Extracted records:

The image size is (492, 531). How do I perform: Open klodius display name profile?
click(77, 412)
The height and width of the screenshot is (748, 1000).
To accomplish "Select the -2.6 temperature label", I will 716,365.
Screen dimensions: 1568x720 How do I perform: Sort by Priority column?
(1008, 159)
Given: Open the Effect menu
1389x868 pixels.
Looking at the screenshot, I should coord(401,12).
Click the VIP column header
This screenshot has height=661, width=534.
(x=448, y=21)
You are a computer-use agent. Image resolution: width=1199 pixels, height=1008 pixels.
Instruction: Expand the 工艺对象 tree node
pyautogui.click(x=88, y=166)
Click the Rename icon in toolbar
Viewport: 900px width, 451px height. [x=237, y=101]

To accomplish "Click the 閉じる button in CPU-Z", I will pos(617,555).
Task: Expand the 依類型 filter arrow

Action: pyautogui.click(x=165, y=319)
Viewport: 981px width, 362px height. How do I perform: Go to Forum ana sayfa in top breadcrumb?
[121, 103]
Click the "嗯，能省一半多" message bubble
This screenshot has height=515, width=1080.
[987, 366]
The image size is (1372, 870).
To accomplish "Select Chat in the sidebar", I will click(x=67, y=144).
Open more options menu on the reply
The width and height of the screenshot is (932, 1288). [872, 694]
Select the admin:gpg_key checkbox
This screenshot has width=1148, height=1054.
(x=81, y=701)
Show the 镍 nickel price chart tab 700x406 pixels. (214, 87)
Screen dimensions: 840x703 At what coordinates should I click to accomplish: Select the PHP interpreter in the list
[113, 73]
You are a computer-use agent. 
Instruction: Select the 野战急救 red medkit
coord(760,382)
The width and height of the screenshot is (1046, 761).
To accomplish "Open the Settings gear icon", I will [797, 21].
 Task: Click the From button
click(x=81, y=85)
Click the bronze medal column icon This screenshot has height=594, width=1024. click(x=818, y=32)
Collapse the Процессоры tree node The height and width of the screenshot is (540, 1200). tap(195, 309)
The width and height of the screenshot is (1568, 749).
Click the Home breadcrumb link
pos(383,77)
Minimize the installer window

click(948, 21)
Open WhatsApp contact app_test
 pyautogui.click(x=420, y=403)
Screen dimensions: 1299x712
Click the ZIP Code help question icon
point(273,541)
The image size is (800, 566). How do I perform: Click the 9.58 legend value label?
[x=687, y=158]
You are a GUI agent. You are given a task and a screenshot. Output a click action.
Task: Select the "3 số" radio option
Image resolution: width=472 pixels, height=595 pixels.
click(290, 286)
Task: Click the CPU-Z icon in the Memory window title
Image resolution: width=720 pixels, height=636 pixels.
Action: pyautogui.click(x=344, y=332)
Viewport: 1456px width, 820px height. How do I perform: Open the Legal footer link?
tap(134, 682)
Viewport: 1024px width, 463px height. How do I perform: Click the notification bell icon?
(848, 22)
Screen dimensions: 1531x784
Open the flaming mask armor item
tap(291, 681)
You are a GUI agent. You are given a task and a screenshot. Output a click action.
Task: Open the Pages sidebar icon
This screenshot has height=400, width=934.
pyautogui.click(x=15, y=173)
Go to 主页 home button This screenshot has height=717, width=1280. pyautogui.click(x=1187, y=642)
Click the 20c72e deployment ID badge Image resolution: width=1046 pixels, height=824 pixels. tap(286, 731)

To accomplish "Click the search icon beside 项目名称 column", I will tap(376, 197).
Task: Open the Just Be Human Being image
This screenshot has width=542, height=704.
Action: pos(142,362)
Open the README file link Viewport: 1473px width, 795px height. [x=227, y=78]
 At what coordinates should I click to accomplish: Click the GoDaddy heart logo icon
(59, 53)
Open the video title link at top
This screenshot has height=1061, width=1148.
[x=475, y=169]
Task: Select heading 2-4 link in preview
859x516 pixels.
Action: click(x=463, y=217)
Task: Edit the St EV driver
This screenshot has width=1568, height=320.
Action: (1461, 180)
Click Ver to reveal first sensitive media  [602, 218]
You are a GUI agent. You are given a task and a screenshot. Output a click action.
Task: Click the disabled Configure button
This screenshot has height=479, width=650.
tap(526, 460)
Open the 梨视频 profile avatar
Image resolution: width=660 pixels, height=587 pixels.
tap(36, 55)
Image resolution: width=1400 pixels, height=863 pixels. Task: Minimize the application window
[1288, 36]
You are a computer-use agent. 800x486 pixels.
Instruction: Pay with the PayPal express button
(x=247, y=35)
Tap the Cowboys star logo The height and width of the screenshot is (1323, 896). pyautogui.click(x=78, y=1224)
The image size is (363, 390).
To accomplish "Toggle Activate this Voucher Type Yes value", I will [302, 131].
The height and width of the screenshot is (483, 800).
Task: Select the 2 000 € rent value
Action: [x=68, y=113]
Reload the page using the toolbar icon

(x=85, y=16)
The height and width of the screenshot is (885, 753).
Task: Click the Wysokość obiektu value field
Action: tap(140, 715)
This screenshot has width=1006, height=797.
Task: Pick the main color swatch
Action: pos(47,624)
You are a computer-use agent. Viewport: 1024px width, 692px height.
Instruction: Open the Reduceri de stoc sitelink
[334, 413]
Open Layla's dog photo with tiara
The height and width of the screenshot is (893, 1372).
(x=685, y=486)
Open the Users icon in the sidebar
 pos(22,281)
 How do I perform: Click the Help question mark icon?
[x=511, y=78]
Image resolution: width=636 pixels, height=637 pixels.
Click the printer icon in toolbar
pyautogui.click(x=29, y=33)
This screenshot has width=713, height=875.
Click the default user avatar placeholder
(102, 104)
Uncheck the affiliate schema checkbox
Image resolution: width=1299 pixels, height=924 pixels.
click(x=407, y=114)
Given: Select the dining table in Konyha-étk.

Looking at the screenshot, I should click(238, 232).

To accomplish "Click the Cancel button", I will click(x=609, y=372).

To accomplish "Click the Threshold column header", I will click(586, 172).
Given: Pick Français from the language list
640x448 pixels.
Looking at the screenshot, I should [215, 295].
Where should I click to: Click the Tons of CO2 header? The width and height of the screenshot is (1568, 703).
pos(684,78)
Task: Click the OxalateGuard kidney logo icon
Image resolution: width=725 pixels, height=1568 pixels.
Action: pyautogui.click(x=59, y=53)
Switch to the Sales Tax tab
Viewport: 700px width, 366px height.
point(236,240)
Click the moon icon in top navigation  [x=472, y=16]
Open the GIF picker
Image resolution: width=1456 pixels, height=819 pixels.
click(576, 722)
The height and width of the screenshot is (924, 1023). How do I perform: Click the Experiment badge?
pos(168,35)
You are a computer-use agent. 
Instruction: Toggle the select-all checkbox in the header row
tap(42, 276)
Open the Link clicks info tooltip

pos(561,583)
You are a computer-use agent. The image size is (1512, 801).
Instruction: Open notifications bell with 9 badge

EXERCISE OBJECTIVE:
Count the lines in the records above that contain the word "title", and reply with that number alone.

RESPONSE TO THIS TASK:
2